> _Exercise details_: Your answer should be every line from the records that contains "computer".

> _Record set_:
»»
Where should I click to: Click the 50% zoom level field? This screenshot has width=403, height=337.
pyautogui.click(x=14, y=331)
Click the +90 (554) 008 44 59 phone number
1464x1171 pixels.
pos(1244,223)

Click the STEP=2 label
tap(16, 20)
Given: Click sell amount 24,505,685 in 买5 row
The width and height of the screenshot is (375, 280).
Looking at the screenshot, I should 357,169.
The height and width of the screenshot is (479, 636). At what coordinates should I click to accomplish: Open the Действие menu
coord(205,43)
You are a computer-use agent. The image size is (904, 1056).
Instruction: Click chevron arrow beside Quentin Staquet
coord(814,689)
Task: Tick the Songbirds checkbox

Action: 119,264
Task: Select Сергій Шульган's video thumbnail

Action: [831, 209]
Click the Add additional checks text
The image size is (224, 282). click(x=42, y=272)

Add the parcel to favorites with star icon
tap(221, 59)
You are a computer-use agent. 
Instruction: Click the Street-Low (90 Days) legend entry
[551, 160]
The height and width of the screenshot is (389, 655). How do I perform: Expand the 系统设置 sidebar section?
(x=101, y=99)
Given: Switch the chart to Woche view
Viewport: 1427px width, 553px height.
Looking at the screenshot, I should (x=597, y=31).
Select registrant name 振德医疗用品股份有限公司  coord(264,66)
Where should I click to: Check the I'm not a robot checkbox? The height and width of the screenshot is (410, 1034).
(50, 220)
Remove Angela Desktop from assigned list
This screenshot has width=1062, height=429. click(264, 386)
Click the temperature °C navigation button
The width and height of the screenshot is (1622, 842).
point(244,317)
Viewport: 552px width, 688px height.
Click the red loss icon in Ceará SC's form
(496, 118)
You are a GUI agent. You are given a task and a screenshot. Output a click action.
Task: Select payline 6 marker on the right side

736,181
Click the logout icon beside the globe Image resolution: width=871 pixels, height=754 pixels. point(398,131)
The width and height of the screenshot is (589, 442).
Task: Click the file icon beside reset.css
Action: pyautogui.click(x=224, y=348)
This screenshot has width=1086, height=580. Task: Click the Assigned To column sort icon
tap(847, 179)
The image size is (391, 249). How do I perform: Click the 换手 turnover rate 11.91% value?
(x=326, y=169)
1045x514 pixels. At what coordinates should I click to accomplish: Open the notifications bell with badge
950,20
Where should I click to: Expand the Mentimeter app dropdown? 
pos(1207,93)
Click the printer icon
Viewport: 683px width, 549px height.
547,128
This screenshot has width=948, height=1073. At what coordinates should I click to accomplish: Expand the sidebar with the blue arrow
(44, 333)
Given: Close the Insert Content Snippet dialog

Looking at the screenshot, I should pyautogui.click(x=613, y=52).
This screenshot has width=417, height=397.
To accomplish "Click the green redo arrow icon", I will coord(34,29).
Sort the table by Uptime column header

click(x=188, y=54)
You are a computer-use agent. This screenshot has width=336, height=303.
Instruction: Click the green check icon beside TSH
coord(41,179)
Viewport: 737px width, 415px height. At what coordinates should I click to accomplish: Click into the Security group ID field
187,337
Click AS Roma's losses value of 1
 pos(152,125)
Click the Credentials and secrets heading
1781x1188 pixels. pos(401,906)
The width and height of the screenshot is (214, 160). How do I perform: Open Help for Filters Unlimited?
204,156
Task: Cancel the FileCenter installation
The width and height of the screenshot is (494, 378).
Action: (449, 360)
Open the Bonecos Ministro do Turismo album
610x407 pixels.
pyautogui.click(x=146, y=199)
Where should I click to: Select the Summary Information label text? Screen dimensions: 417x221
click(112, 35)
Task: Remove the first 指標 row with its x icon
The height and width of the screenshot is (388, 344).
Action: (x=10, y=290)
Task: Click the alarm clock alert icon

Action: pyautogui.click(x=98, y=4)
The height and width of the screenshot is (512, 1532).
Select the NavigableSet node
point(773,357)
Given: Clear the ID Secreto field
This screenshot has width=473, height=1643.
««
> _Task output_:
You are a computer-use agent. The image size is (904, 1056).
You are a computer-use agent. 
You are a computer-use agent. This screenshot has width=336, height=303.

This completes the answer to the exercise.